--- START ---

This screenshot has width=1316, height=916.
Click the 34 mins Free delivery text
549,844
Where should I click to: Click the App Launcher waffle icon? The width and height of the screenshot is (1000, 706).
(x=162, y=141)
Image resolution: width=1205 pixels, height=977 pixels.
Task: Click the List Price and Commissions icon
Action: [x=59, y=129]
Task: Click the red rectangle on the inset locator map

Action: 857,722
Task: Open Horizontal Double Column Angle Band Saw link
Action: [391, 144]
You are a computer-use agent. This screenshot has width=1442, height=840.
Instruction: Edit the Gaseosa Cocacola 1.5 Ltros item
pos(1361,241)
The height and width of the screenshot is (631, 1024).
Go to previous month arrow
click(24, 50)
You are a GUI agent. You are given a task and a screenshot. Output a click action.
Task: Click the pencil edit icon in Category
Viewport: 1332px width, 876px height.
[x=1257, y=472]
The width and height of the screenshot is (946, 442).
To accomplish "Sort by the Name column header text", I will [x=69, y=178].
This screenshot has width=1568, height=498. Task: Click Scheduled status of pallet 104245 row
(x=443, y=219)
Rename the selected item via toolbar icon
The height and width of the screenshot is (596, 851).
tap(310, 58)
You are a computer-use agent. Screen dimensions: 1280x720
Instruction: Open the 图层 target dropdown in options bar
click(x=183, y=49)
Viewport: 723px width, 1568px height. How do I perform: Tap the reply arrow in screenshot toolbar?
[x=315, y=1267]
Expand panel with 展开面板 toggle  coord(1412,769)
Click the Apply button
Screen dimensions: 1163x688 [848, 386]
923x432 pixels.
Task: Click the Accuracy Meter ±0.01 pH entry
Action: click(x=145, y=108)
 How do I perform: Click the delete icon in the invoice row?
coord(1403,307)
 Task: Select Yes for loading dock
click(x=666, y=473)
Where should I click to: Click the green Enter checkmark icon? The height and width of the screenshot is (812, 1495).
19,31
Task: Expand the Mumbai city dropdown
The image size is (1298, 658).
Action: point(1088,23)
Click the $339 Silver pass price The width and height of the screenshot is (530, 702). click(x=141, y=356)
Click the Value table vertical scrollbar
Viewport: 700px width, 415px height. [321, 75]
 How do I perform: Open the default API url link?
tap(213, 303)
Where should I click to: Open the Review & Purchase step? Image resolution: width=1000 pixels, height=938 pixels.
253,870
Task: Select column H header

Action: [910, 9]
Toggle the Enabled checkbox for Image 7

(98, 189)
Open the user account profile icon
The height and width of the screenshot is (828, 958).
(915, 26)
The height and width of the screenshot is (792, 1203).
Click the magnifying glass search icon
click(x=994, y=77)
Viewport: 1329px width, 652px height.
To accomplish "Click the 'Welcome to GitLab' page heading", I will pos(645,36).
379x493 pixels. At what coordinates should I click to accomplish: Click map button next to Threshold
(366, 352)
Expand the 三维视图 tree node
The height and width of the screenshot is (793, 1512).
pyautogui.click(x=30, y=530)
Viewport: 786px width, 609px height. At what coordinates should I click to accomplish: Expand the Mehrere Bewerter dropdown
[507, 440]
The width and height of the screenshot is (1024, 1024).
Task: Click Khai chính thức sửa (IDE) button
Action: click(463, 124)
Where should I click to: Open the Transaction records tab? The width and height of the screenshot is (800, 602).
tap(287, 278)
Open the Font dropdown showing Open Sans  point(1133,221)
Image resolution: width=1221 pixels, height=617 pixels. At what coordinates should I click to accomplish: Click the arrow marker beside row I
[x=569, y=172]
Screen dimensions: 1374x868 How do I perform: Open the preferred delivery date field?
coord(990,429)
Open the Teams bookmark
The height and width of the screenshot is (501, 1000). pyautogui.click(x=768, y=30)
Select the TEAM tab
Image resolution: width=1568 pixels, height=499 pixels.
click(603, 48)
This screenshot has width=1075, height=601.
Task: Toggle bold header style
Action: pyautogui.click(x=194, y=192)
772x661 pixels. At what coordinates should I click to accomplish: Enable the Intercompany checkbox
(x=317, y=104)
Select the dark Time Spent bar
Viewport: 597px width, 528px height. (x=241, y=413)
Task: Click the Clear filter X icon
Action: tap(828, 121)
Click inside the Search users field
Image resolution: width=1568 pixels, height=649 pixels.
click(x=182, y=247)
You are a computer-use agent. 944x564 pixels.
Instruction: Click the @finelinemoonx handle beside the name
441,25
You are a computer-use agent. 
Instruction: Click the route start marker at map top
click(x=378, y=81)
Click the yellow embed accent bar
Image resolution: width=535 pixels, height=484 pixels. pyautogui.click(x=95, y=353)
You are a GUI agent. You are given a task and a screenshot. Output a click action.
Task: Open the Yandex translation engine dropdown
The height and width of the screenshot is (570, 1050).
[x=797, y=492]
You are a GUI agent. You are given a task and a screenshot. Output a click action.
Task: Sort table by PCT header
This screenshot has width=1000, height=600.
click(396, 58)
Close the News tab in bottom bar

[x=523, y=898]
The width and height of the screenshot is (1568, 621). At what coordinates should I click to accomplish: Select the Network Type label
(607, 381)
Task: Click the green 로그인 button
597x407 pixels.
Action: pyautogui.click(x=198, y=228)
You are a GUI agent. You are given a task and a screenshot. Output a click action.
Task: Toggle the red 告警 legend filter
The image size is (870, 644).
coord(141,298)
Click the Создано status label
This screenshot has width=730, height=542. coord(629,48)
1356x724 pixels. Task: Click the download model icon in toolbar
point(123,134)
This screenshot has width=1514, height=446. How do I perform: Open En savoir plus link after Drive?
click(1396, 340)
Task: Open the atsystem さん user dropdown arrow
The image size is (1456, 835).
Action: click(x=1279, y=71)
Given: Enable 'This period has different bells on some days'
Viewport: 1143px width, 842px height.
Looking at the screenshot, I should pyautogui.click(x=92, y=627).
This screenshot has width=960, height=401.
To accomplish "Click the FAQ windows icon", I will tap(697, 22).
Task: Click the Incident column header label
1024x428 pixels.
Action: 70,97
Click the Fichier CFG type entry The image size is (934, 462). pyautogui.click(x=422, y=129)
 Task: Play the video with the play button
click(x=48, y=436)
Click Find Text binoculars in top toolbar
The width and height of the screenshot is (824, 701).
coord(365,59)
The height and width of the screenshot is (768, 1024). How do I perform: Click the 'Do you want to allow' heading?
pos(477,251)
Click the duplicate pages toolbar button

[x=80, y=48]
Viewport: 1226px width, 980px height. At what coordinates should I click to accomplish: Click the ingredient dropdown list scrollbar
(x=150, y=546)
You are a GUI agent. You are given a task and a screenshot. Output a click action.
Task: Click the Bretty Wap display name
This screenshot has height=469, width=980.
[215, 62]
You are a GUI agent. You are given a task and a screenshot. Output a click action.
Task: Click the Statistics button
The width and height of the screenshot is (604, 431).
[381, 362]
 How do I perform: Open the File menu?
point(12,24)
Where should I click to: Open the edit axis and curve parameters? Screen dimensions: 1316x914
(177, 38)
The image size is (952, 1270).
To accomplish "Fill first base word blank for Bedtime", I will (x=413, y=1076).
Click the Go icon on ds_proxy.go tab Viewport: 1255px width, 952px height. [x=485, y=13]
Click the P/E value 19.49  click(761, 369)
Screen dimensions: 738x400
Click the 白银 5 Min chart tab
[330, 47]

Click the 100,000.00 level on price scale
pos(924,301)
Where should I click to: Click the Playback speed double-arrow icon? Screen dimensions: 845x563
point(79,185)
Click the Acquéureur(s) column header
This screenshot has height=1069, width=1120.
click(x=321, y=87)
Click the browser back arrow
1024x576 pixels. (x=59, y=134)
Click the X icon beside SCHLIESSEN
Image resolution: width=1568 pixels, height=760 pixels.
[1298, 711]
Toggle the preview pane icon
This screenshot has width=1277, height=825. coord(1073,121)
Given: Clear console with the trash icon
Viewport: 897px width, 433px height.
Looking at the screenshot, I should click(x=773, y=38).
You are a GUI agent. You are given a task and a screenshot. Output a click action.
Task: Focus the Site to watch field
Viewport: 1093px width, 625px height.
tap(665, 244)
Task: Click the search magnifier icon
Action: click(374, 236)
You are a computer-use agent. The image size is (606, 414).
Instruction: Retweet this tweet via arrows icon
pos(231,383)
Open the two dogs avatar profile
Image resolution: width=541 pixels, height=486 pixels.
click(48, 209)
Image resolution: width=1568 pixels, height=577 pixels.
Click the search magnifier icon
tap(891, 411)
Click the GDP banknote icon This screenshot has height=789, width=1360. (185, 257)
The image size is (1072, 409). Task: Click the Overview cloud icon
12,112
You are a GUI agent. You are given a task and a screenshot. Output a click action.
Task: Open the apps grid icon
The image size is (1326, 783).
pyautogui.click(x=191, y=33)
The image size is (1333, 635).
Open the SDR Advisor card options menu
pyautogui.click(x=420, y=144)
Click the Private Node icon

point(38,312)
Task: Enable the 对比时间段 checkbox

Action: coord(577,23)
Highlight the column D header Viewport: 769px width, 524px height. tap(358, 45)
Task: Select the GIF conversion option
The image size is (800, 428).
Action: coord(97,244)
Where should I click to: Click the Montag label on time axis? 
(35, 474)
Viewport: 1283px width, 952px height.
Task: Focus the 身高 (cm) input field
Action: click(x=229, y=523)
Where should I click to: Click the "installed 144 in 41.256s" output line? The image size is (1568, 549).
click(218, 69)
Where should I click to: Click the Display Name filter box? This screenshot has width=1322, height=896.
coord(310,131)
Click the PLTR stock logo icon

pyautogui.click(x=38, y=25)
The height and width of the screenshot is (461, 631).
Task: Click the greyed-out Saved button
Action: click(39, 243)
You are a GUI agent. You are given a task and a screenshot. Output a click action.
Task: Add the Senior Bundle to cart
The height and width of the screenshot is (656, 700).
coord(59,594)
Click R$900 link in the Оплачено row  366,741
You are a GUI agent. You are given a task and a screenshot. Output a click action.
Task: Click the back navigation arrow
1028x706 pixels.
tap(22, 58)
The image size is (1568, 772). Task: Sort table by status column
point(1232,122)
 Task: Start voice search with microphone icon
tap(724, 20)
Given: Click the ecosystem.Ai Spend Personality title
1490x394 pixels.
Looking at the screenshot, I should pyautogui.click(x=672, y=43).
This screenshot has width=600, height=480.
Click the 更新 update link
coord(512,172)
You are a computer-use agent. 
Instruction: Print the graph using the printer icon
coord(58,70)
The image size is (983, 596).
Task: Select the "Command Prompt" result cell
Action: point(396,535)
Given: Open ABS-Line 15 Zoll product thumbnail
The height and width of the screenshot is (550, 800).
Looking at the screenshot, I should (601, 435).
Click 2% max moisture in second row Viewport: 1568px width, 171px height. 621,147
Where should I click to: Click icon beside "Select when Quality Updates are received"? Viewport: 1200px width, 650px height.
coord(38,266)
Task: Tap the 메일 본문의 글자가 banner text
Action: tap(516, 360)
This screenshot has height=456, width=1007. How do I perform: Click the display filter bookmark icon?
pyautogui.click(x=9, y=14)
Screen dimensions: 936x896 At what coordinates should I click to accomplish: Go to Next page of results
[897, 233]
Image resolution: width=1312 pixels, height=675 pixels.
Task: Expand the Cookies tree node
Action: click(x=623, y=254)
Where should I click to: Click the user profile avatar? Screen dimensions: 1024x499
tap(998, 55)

--- END ---

* _EXERCISE_
Check each line above for the string "will" and copy every line that has it.

* _EXERCISE SOLUTION_
To accomplish "Sort by the Name column header text", I will [x=69, y=178].
To accomplish "Click the 'Welcome to GitLab' page heading", I will pos(645,36).
To accomplish "Click the FAQ windows icon", I will tap(697, 22).
To accomplish "Fill first base word blank for Bedtime", I will (x=413, y=1076).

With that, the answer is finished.